Parmi les corps de police municipaux, le SPAL a reçu le troisième montant le plus important, après les services policiers de Montréal et Québec.

Le montant de 419 380$ provient de la revente de biens issus de la criminalité pour la période 2024-2025 et des confiscations civiles 2023-2024 et 2024-2025, deux processus de confiscation distincts.

Le Procureur général du Québec peut introduire une procédure de confiscation administrative ou civile à l’égard de biens provenant d’activités illégales ou utilisés ou destinés à être utilisés dans l’exercice de telles activités.

«Cette procédure est entièrement distincte du droit criminel. Elle vise le droit de propriété d’un bien plutôt que la déclaration de culpabilité d’une personne», indique le ministère de la Justice.

Argent, téléphones et bijoux

Parmi les biens saisis en vertu d’une confiscation civile, on retrouve principalement de l’argent, mais aussi des objets comme des téléphones, des bijoux ou des véhicules.

Le ministère de la Sécurité publique indique que les sommes permettront entre autres «d’intensifier les opérations en soutenant les services policiers municipaux et autochtones».

La Sûreté du Québec a pour sa part obtenu 5,3 M$ de ces biens, tandis que son escouade régionale mixte de la Montérégie 44 255$.

Organismes et fonds d’aide

En parallèle aux organisations policières, les organismes Info-Crime et Échec au crime ont aussi obtenu des sommes respectives de 410 000$ et de 419 034$.

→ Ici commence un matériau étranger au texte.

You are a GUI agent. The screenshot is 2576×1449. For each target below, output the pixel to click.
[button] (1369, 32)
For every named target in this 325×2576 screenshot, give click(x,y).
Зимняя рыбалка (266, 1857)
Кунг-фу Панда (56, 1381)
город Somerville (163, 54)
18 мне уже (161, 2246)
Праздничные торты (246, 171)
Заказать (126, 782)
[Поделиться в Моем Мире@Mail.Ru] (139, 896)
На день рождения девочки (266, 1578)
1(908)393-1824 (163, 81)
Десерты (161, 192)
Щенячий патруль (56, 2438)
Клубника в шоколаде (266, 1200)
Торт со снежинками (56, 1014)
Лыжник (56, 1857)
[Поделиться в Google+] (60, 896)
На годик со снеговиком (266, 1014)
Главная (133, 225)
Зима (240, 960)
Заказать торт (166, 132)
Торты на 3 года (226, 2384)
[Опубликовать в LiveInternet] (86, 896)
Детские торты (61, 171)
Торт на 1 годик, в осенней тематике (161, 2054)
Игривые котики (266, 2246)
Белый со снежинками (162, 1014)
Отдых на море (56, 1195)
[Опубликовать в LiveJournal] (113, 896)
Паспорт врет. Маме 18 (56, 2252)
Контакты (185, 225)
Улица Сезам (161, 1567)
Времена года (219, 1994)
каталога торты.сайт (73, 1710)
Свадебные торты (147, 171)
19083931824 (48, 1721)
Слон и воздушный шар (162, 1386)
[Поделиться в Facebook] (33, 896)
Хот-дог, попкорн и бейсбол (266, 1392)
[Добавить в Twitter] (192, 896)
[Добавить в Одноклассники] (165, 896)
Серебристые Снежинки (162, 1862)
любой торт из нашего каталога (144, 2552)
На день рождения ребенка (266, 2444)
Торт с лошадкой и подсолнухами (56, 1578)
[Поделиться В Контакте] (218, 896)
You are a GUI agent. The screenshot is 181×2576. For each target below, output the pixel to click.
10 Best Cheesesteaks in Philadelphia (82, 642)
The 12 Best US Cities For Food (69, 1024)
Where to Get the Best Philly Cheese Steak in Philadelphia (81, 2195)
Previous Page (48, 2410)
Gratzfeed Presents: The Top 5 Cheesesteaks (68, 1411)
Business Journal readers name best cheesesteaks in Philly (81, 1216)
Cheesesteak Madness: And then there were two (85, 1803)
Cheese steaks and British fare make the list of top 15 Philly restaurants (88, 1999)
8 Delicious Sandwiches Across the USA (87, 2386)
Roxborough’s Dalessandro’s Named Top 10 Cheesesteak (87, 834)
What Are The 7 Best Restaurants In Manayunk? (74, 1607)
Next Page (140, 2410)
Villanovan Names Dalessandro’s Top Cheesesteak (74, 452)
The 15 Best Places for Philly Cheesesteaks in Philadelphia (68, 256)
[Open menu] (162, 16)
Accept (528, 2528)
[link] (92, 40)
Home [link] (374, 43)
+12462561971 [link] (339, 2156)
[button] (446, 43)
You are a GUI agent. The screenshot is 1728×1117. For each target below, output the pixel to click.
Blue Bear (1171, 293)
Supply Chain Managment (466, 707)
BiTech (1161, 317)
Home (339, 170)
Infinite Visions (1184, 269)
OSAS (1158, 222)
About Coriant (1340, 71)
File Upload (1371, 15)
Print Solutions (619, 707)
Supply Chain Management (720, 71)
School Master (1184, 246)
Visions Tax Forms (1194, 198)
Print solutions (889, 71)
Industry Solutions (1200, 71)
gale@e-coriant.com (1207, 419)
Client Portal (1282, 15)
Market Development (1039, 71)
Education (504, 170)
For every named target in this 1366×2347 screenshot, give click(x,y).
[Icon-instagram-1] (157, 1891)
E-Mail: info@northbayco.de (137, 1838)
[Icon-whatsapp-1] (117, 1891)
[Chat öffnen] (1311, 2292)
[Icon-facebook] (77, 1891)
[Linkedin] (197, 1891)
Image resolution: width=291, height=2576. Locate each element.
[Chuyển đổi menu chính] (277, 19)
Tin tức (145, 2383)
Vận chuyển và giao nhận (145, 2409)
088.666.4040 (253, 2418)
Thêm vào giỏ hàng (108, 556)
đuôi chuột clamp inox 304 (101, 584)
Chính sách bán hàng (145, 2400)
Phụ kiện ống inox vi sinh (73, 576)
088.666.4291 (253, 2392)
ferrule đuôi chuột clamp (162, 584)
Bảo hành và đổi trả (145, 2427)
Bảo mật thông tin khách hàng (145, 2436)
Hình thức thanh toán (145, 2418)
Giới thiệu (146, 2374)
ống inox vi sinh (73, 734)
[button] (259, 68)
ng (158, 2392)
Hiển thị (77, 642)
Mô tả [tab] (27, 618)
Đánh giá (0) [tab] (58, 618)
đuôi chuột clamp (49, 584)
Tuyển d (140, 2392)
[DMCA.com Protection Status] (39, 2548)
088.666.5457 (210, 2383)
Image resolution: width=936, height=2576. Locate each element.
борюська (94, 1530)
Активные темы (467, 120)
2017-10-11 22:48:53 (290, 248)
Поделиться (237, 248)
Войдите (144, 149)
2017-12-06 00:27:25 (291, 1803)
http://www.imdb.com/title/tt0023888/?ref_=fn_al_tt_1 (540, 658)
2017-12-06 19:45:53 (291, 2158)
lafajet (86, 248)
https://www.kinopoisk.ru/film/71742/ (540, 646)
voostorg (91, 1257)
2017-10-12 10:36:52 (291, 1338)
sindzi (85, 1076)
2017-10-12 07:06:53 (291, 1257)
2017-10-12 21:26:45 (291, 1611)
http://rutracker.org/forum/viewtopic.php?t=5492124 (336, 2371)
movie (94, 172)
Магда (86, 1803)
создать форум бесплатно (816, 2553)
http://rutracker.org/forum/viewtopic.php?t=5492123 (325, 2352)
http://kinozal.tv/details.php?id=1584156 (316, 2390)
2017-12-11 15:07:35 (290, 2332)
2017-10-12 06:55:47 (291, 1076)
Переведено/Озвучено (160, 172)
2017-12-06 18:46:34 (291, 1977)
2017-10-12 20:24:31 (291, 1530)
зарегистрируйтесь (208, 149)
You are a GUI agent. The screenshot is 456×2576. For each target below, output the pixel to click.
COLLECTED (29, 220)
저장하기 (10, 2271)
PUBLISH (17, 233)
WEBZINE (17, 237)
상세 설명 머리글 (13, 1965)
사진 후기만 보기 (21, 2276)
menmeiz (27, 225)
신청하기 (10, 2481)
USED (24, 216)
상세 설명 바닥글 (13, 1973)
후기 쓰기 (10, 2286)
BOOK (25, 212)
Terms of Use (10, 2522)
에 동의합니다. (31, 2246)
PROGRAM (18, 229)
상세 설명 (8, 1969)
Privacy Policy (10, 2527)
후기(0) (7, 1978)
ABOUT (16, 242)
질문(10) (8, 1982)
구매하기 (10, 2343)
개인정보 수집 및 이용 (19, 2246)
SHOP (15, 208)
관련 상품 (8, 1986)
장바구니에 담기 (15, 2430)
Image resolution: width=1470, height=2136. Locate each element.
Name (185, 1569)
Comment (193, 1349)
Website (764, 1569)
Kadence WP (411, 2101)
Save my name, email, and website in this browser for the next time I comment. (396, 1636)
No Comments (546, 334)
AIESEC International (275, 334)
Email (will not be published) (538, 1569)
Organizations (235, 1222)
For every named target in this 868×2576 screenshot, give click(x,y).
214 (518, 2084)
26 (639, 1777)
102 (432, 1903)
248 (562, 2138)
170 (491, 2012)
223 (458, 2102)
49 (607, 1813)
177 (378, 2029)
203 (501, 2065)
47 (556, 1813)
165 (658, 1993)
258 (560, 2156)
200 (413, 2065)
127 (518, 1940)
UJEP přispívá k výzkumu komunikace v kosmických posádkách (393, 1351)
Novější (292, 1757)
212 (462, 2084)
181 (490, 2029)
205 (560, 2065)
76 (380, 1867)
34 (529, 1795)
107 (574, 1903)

Ces organismes recueillent des informations du public, de manière anonyme et confidentielle, et les transmettent aux corps de police dans le but de soutenir la lutte contre la criminalité.

Enfin, plus de 8,4 M$ sont prévus pour un Fonds affecté à l’aide aux personnes victimes d’infractions criminelles. Celui-ci finance notamment divers organismes, comme les centres d’aide aux victimes d’actes criminels (CAVAC), le Centre de services de justice réparatrice (CSJR), Éducaloi et SOS violence conjugale.